私ども日本共産党議員団が反対する第1の理由は、市民の暮らしを守る上で、今まさに24名の議員が必要だという実感からです。
 市民生活は、生活保護世帯や要保護世帯、幼児を保育園に預けて働く共働き世帯、一人暮らし高齢者の増加など厳しさを増しています。このような中にあって行政課題は、緊急かつ、多様化しています。
 我が党市議員団へも、日々、市民からの切実な声が寄せられており、それは議場の各議員も同様ではないでしょうか。
 私自身にも、「障害者ですがバリアフリーの住宅に入りたいが家賃が高くて困っています」「仕事が無くなり生活できない、途方に暮れています」「入院ができたものの医療費が払えない」「農業の後継者がいない」等の相談が寄せられています。
 私たち議員が、それぞれの地域で市民の暮らしを支えるために懸命に活動することがますます求められていると考えます。
 また、前回議員定数を28名から24名に削減されて以降、本会議や委員会の開催時間が大幅に減少しており、議会の審議がおざなりになる傾向が見られことも重大です。
 議員が多様な市民の声を議会に反映させるという機能を持っている以上、議員の削減は市民の声を切り捨てる事にもなりかねません。

2つ目の理由は、市民の中に「議員数を減らすべき」という声がある事への対応についてです。
 平成18年に、日本世論調査会が全国規模で行った地方自治に関する調査の中で、議員・議会への不満の理由が大きく5点示されています。多い者の順で「議会活動が十分伝わらない」「行政のチェック機能を果たしていない」「議員のモラルが低い」「議会内での取引を優先して審議が不透明」「議会の政策立案能力が低い」等です。
 このような議員・議会に対する不満・不信を払拭し、市民の信頼を高めて行くためには、議会が日夜研鑽し、市民の負託に応える議会活動の前進と、市民の代表としての議会の審査能力、立法能力を充実させていく事が一義的な対応ではないでしょうか。
 東海市議会はその議会改革の取り組みの一つとして、「議会基本条例の制定」「議会の政治倫理要項の策定」に取り組み、今議会に置いて議会基本条例が全会一致で可決された所です。
 こうした議会のあり方を積極的に示し、市民に理解して頂く事が重要と考えます。

 3つ目の理由は、議員の定数問題は地方政治における民主主義の基本問題という点からです。

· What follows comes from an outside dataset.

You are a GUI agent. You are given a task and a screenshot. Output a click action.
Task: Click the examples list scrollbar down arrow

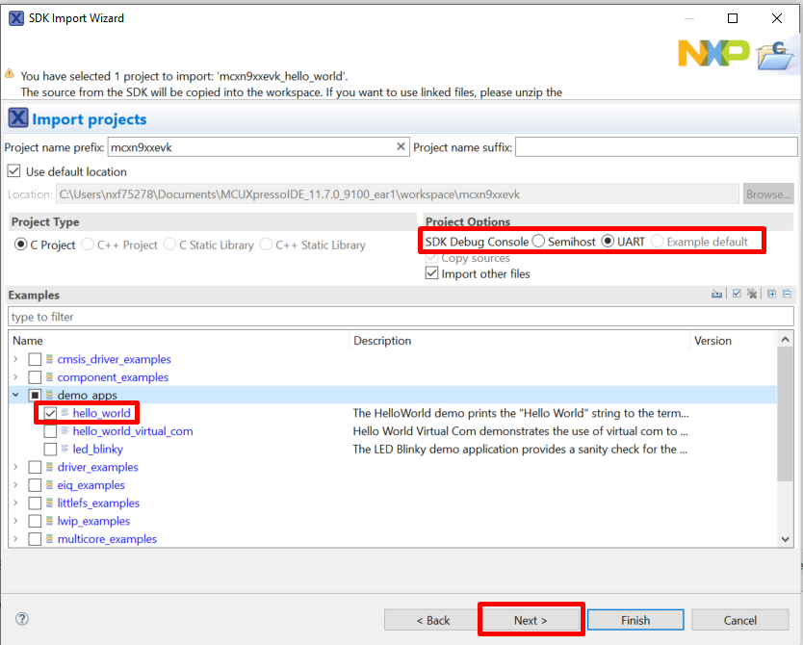(x=786, y=540)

 私が、言うまでもなく議会・議員の役割は憲法の地方自治にもとづく、住民からの直接選挙で選ばれた首長と住民の代表である議員で構成する議会との二元代表制の下で、市民の多様な意見をくみ上げ、市政と市民をつなぐパイプ役としての役割、また市政をチェックし、執行機関に対する批判、監視役としての役割、そして政策提案・立法の役割があります。議員定数の削減によって、こうした役割が縮小されることがあってはなりません。
 日本共産党議員団は、議員定数削減反対、先にありきではありません。
 議会基本条例で示された、議員定数のあり方を踏まえて慎重に議論を重ねてきました。平成24年度の知多5市の決算状況調査から、東海市はどうなのか。比べてみると、知多半島で一番人口が多い半田市は119.409人、一般会計歳出は350億5千万円、一般会計の職員数は632人、財政力指数0,95です、議員定数は22名です。
 一方、東海市は人口111,256人、一般会計歳出425億8千万円、財政力指数1,26、職員数799人です。この財政力指数は愛知県下トップ。半田市より財政規模も大きく、職員も多く、さらに本市は2名の副市長を抱えています。人口も増加傾向にあり、お金も人も豊富だといわざるをえません。
 この、東海市の財政力、一般会計規模、執行機関の組織体制などから比べて、議員の組織、構成の根幹となる議員数は現在24人、この議員定数を減らさなければならない根拠が見あたりません。
 行財政改革の視点から議員定数削減が語られることがあります。東海市議会の議会費は市民一人当たりにして3039円です。これは、知多半島5市では政務活動費のない半田市、2418円に次ぐ低い額となっています。また、議会費は全体の予算の1%にも満たない中のそのまた一部である議員報酬分の削減は、金額については意味があるものですが、それよりもしっかり仕事をする議員を選び、行財政の監視機能を高めることにより、無駄な予算は削減していけるものであると考えます。同時に、日本共産党議員団は政務活動費の引き下げ、議員報酬の削減の提案もさせて頂いています。
 二元代表制とは言いながら、まだまだ議会よりも首長に優位な制度であります。今後どんなことが起こるかわからない情勢の中、日本人が戦争という大きな犠牲を払ってやっと手にした国民主権・民主主義を、自ら手放すようなことは、市民の益にはなりません。以上の理由により、本条例の制定に反対するものです。